And as I said, they were in really no condition to tie their shoelaces, much less reassemble a deer. With the courage of their DUI convictions, however, they went out to the garage where the remains of the deer remained and set to work putting Bambi’s dad back together again. As you might imagine, if all the king’s horses and all the king’s men could not put a simple egg back together again, then how much more difficult must it be for a troop of drunks on an educational binge to disunravel a disassembled deer.
At first, they thought they ought to try to put the meat back on the bones but that failed as they kept slipping in the offal mess they made on the garage floor (yeah, that was bad, I admit it) and then decided to just putting the skeleton back together again. For this purpose, the brothers and company (mostly drinking buddies) cracked out the scotch tape, the glue, and a thousand yard ball of twine that my brother keeps in the hope that someday he might get some use out of it. He bought the ball about five years ago, I think, and I think since then he’s used about forty yards of the stuff. There are only so many things you can use twine for, you know.
Well, killing a deer is a lot easier than putting one back together again. I know this because my brothers called me down to help them, for reasons I’m pretty sure I don’t understand, since I know absolutely nothing about the anatomy of the white-tailed deer, and I found them in the middle of the garage with large numbers of bones glued together at odd angles and held together with twine and tape. I tried to make some heads or tails of the skeleton because I’m pretty sure they couldn’t, even though I’m no expert. A deer’s skull does not rest on its pelvis, I’m reasonably certain of that, and I am also sure that a deer’s ribs do not emanate from its front legs, but from the spine, the same as other vertebrates. There were also bits I didn’t understand at first, like the use of beer cans for the bones they couldn’t find or had stashed in the refrigerator with the meat still on them, said beer cans being reinforced with sticks and golf clubs. I’m no golfer, but I’m fairly certain that one of the buck’s front forelegs was a five iron.

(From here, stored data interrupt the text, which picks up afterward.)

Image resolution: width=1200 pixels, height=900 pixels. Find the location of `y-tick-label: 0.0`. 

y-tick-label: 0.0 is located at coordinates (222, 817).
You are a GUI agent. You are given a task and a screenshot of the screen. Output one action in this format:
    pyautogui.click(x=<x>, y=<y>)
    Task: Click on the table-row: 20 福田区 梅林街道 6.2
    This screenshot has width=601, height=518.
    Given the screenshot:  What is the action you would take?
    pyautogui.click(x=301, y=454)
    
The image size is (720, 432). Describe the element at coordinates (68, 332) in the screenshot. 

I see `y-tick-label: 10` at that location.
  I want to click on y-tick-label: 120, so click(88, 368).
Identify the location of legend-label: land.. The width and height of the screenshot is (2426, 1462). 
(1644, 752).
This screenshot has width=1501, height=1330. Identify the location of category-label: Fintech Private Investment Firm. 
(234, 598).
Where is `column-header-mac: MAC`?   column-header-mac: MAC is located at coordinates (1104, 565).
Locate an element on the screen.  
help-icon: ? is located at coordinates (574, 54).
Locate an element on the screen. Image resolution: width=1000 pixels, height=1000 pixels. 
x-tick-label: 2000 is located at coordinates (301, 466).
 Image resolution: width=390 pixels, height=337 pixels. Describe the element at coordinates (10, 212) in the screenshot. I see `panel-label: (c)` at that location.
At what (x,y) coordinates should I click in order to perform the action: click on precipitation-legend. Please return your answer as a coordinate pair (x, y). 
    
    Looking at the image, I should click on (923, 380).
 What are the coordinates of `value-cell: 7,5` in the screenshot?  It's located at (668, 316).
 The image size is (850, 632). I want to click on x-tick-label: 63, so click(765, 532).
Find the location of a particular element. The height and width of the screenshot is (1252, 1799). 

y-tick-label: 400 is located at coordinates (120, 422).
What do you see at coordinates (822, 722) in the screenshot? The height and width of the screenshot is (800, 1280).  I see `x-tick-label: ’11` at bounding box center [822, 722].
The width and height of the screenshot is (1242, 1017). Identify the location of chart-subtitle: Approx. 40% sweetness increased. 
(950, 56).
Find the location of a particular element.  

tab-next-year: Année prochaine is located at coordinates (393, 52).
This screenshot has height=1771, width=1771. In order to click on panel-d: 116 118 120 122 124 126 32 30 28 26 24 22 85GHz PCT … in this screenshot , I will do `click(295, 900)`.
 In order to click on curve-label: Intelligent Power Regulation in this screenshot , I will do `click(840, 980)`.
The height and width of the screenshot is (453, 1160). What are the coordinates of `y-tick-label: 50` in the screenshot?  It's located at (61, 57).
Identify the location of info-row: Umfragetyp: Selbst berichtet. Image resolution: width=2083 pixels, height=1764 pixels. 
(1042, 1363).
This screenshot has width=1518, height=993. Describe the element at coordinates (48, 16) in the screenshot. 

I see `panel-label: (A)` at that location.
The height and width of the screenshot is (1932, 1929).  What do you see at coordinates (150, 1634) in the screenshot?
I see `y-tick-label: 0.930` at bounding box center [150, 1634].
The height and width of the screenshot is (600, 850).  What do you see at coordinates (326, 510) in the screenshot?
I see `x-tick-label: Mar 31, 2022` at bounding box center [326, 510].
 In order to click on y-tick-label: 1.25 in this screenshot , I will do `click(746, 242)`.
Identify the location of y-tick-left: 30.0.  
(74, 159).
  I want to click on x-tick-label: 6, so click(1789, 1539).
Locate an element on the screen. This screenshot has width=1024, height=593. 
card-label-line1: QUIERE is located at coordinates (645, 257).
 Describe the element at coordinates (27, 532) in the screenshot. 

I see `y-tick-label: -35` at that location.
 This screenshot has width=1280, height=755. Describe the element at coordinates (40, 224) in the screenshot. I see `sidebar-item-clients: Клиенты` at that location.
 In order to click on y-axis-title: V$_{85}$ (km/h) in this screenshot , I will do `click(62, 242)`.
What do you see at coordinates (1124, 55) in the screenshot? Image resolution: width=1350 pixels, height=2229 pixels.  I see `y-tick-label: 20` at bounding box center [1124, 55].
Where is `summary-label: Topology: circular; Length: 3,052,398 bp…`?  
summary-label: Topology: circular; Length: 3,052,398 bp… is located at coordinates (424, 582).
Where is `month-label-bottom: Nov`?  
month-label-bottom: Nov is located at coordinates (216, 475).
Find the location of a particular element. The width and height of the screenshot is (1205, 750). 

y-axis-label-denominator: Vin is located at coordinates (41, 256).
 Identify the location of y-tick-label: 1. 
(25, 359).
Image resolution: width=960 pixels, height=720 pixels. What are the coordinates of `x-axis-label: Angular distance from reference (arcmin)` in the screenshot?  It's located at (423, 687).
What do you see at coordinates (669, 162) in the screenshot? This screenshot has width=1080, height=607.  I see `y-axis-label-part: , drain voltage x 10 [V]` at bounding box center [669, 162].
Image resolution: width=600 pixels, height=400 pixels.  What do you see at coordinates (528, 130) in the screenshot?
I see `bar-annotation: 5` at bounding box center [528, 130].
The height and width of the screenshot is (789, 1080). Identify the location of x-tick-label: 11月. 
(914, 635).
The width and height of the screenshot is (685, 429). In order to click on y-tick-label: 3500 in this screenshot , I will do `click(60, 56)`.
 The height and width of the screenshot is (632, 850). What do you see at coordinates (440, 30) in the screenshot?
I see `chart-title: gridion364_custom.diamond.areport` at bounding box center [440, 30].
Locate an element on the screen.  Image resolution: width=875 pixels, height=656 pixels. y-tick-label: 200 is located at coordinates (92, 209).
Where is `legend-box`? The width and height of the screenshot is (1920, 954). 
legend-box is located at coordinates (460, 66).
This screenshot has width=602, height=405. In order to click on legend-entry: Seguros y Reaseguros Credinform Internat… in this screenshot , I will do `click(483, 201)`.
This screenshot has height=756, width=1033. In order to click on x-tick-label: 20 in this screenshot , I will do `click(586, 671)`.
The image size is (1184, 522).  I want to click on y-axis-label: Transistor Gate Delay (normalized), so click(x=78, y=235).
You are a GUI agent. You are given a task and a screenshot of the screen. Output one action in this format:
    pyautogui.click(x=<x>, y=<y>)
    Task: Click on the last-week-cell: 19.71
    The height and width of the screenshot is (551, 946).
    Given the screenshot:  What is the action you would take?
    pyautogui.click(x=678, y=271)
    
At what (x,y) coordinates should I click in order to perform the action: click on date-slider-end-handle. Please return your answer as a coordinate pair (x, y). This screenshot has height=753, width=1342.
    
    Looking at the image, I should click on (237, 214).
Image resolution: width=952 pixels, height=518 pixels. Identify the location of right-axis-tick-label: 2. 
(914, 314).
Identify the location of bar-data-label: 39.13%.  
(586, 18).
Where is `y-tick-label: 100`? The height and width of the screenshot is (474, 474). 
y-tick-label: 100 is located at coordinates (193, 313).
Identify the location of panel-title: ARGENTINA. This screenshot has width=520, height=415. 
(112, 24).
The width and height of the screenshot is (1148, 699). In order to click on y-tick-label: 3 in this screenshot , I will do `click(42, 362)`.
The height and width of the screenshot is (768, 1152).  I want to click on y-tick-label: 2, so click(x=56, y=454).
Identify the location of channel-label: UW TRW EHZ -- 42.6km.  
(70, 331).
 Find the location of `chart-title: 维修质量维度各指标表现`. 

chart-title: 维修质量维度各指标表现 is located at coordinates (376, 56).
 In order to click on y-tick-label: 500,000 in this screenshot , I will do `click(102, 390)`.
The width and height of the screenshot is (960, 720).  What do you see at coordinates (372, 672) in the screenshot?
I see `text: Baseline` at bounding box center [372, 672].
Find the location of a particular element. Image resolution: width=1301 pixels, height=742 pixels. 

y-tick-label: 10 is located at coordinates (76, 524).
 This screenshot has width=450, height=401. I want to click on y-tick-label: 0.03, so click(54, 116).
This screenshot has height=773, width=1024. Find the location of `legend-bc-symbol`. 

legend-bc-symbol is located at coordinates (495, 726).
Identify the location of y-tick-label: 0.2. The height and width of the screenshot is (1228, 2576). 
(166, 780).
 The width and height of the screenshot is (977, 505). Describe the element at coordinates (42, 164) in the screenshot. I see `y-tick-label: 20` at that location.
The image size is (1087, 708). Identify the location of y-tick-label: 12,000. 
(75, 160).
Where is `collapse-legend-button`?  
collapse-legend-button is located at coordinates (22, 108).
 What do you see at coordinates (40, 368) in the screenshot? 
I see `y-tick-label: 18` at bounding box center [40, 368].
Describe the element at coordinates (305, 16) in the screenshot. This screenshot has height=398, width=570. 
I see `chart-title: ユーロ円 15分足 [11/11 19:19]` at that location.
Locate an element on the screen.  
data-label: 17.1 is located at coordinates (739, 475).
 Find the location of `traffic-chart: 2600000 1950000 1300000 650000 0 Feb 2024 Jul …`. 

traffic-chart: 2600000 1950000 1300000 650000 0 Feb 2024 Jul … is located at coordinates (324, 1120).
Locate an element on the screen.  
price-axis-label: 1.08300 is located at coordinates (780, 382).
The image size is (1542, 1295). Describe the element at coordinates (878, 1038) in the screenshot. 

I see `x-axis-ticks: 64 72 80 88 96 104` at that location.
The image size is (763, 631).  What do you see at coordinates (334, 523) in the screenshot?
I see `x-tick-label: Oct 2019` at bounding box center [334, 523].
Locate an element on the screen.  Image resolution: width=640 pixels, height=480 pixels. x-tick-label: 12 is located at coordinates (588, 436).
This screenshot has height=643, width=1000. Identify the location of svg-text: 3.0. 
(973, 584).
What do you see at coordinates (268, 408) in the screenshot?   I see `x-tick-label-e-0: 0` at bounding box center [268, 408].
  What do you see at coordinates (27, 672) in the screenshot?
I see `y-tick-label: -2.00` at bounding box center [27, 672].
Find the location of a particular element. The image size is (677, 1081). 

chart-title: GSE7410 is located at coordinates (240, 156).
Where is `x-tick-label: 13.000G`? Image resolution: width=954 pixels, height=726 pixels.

“So what do you think,” the brothers and their cohort announced grandly. I was not sure what I thought, or if I should tell men so far in a drunken stupor that they could actually ask me what I thought of their skeletal recreation. I tried to be diplomatic, but I couldn’t think of anything right off the top of my head, which is something that happens to me way too often, I think. In this case, though, the lucky entrance of a wife saved me from having to tell a none too convincing lie. I don’t have a wife, so this is not something I can prove with facts and figures, but it seems that most wives object to trying to clean clothing drenched with deer’s blood. And the brothers and the friendly cohort were dripping with deer’s blood; at least, the parts that hadn’t already dried to their skins dripped. One of the reasons I don’t have a wife is that loud, high-pitched scream that emanates from them when they see something like their husbands covered in deer’s blood, following by ferocious swearing and nagging of a fairly intense nature. I don’t spend a lot of time wallowing in deer’s blood; wallowing as a recreational activity has never really appealed to me, but I think I’ll skip that whole screaming thing, if it’s all the same to you. On the positive side--well, it might be positive; it's purely a personal opinion, I think; they did manage to use another fifty yards of my brother's old twine.